> _WRITTEN REQUEST_: Please write out the lines between the one holding "You are a GUI" and the one holding "Task: Open the", inclusive.

-- BEGIN STORED RECORDS --

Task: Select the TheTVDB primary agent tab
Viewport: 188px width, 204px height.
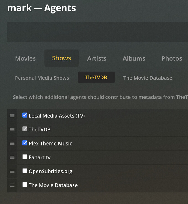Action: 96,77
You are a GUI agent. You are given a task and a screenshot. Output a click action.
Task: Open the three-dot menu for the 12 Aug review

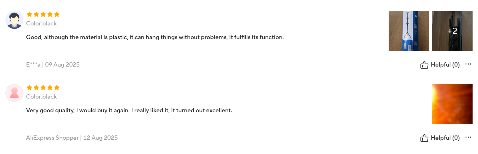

-- END STORED RECORDS --
-- BEGIN STORED RECORDS --

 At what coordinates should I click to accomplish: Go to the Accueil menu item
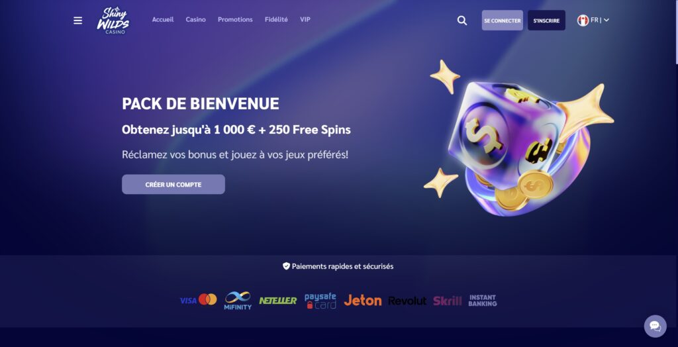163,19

-- END STORED RECORDS --

> _SOLUTION TO THIS EXERCISE_:
You are a GUI agent. You are given a task and a screenshot. Output a click action.
Task: Open the three-dot menu for the 12 Aug review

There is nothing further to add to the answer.